初めまして。アトリエ137の鈴木 宏幸と申します。
私はこれまで、50件ほどの住宅の設計に携わらせていただきました。建て主の方の思いを伺い、それを敷地や周辺の環境などの諸条件と合わせながら、かたちにしていく。できあがった住まいを見て、喜んでいただくこと、何より暮らしを楽しんでいただけることは、私にとってかけがえのない喜びです。
別荘がある生活を考える際に、さまざまなシチュエーション別に、どんなことを考えるとよいか、私なりの考えをまとめてみました。実例を挙げながらご紹介していきます。理想の別荘づくりのイメージを膨らませていただければと思います。まずは別荘地にはよくある「傾斜地」について。
傾斜地のよいところ、気にすべき点
「とにかく眺めのよいところ!」とか、「窓辺に腰をかけるのが好き」とか、そんな方には、傾斜地がおすすめです。眺望がよい条件が揃うことが多いからです。
ただ、傾斜地では高低差を考慮したプランニングや断面計画が必要で、構造解析なども平地に比べ難しくなりますので、注意が必要です。
特に建設コストには相応の覚悟が必要ですので、ご購入前に専門家のアドバイスを受けることをおすすめします。
また、軽井沢などの別荘地には景観条例があり、敷地との境界からの後退距離や高さ、階数などの制限がある地域では、そのあたりにも配慮する必要があります。
半地下となる部分は鉄筋コンクリート造(以下、RC造)で計画されることが多く、その後増改築するのは大変ですので、年齢を重ねたときのことを考えて、家庭用エレベーターを設置できるスペースを考慮した計画をしておくことも大切かもしれません。
アクセスは上からか? 下からか?
傾斜地の最大のポイントは、建物までのアクセスです。クルマを止める場所があったとして、そこから上に建物があるか、あるいは下側にあるか、ということです。
もちろん状況によりますが、一般的には、下側に建物を建てる=上からアクセスできるケースの方が、つくりやすい場合が多いです。アプローチが簡単ですし、工事も最小限の造成で済みます。
逆に下からアクセスする場合は、建物までのアプローチをつくる必要があります。資材の搬入など、工事が大変そうだということは容易に想像できるのでは、と思います。また、建て主の方も歳を重ねていけば、そこまで上がっていくことも、だんだんしんどくなってきます。

• [課題内容]:
傾斜地の別荘に関する抜粋に照らして、次の(a)〜(c)がそれぞれ合っているかを「はい」か「いいえ」で答え、判断の根拠となる抜粋の語句を原文のまま引用してください。(a) 傾斜地では眺望がよい条件が揃うことが多い。(b) 一般的には、上からアクセスできるケースの方がつくりにくい。(c) 半地下となる部分は木造で計画されることが多い。 これらの行は抜粋の内容とは関係ありません。

[未加工の行]
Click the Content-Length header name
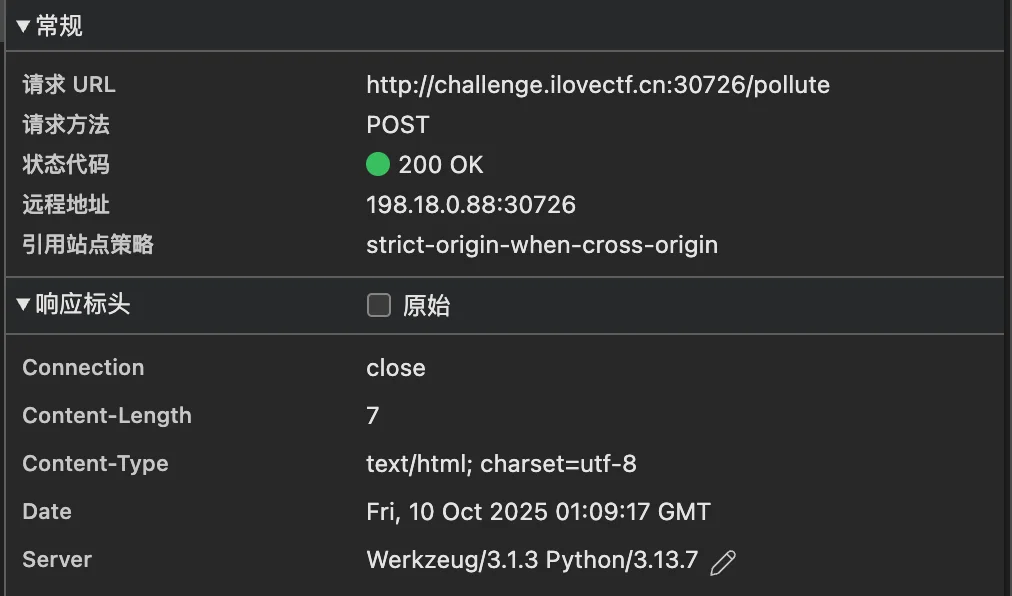The image size is (1012, 596). [x=107, y=416]
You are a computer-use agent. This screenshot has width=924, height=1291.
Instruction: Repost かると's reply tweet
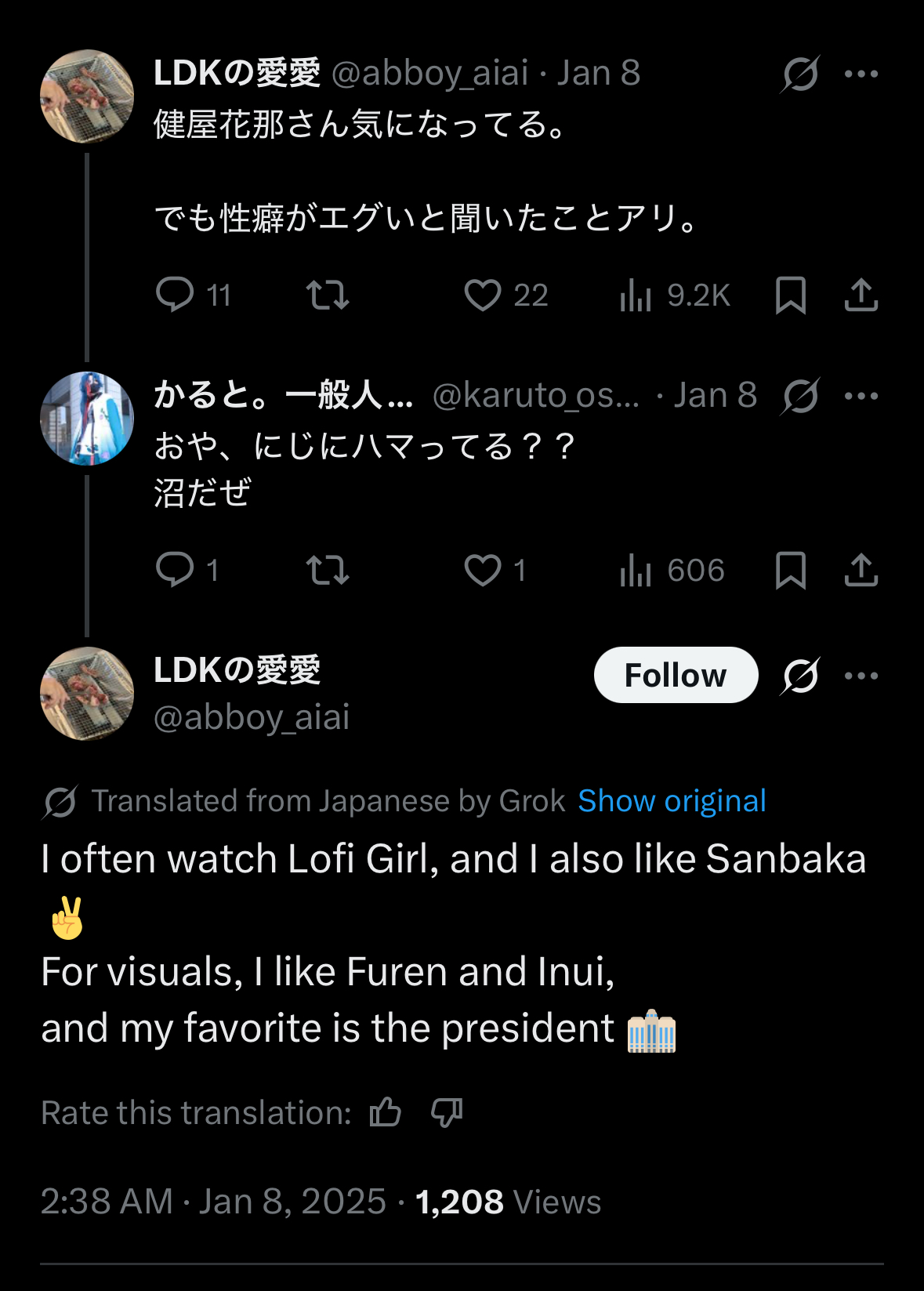pos(328,570)
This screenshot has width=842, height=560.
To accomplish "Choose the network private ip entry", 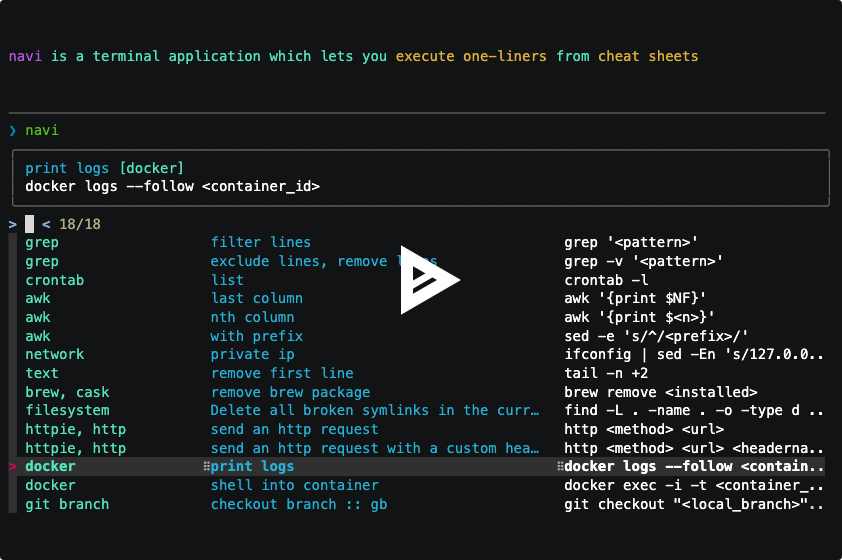I will tap(252, 354).
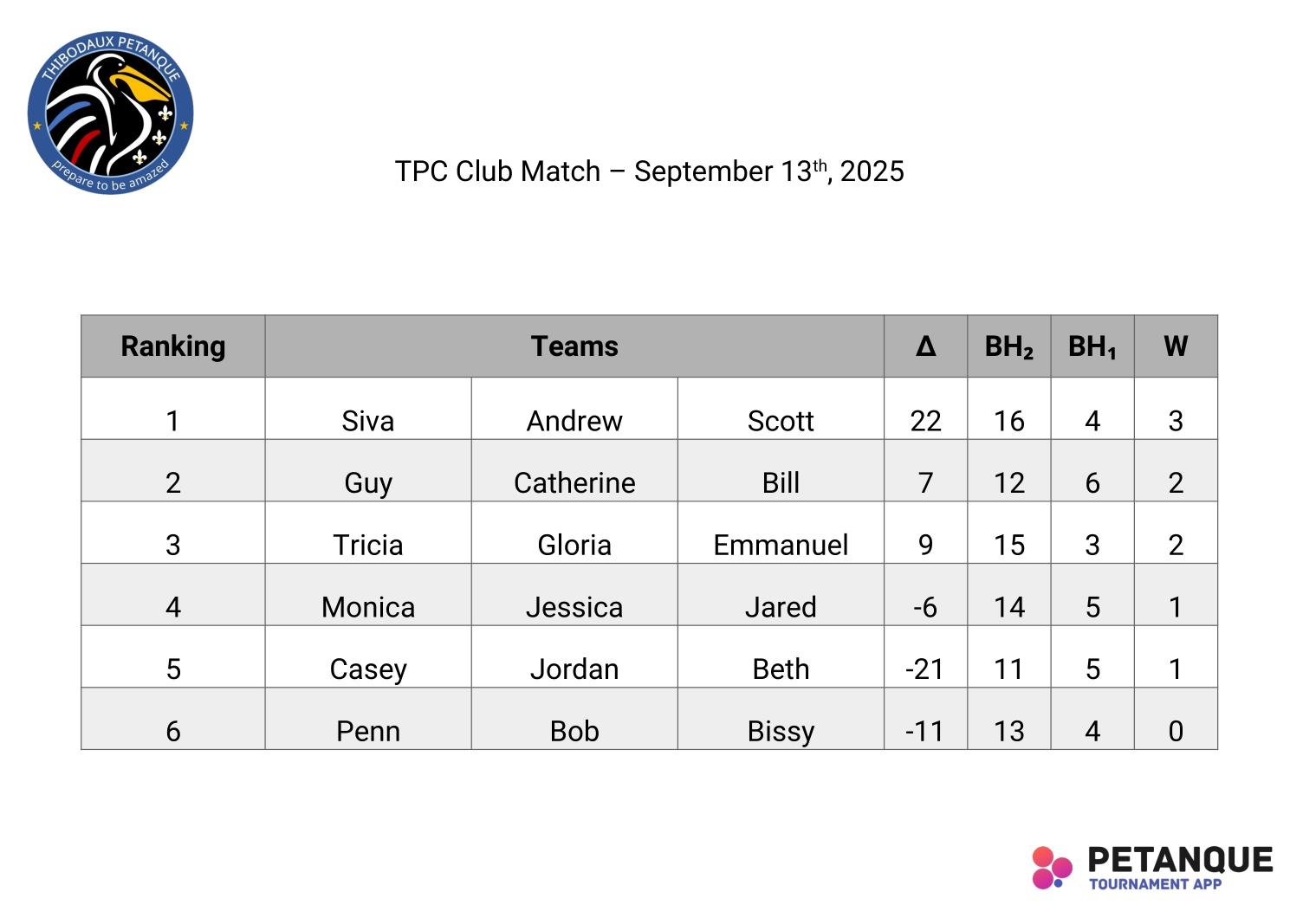Click the Catherine name cell

pos(574,482)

• [課題の回答]:
(a) はい:「眺望がよい条件が揃うことが多いからです」
(b) いいえ:「下側に建物を建てる=上からアクセスできるケースの方が、つくりやすい場合が多いです」
(c) いいえ:「半地下となる部分は鉄筋コンクリート造(以下、RC造)で計画されることが多く」